Return each of the rows below word for word, with no changes.
- - - -
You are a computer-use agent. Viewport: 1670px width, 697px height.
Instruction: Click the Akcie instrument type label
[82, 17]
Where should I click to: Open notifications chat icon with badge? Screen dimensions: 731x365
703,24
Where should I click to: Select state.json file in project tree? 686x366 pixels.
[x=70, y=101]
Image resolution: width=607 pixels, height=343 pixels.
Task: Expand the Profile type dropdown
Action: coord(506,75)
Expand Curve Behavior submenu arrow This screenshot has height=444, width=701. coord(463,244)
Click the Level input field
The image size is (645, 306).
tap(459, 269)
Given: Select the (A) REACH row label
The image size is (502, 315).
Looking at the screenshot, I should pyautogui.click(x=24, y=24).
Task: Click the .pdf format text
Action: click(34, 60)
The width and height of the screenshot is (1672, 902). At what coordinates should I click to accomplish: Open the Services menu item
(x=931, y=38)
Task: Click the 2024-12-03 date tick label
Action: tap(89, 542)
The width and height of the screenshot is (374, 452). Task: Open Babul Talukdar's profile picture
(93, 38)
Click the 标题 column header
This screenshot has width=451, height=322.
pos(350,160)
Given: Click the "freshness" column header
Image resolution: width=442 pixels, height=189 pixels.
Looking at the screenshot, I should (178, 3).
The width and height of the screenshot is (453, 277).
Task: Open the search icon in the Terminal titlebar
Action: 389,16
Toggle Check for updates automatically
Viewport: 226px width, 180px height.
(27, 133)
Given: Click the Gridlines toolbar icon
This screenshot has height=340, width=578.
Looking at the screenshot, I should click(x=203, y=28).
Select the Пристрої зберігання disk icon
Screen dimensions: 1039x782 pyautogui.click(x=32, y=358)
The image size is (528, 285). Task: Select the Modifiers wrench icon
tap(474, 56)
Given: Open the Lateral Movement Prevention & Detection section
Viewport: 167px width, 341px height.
- - - -
ANSWER TO THIS TASK:
You are a computer-use agent. Viewport: 1670px width, 697px height.
Instruction: Click the Akcie instrument type label
[82, 17]
Where should I click to: Open notifications chat icon with badge? Screen dimensions: 731x365
703,24
Where should I click to: Select state.json file in project tree? 686x366 pixels.
[x=70, y=101]
Image resolution: width=607 pixels, height=343 pixels.
Task: Expand the Profile type dropdown
Action: coord(506,75)
Expand Curve Behavior submenu arrow This screenshot has height=444, width=701. coord(463,244)
Click the Level input field
The image size is (645, 306).
tap(459, 269)
Given: Select the (A) REACH row label
The image size is (502, 315).
Looking at the screenshot, I should pyautogui.click(x=24, y=24).
Task: Click the .pdf format text
Action: click(34, 60)
The width and height of the screenshot is (1672, 902). At what coordinates should I click to accomplish: Open the Services menu item
(x=931, y=38)
Task: Click the 2024-12-03 date tick label
Action: tap(89, 542)
The width and height of the screenshot is (374, 452). Task: Open Babul Talukdar's profile picture
(93, 38)
Click the 标题 column header
This screenshot has width=451, height=322.
pos(350,160)
Given: Click the "freshness" column header
Image resolution: width=442 pixels, height=189 pixels.
Looking at the screenshot, I should (178, 3).
The width and height of the screenshot is (453, 277).
Task: Open the search icon in the Terminal titlebar
Action: 389,16
Toggle Check for updates automatically
Viewport: 226px width, 180px height.
(27, 133)
Given: Click the Gridlines toolbar icon
This screenshot has height=340, width=578.
Looking at the screenshot, I should click(x=203, y=28).
Select the Пристрої зберігання disk icon
Screen dimensions: 1039x782 pyautogui.click(x=32, y=358)
The image size is (528, 285). Task: Select the Modifiers wrench icon
tap(474, 56)
Given: Open the Lateral Movement Prevention & Detection section
Viewport: 167px width, 341px height.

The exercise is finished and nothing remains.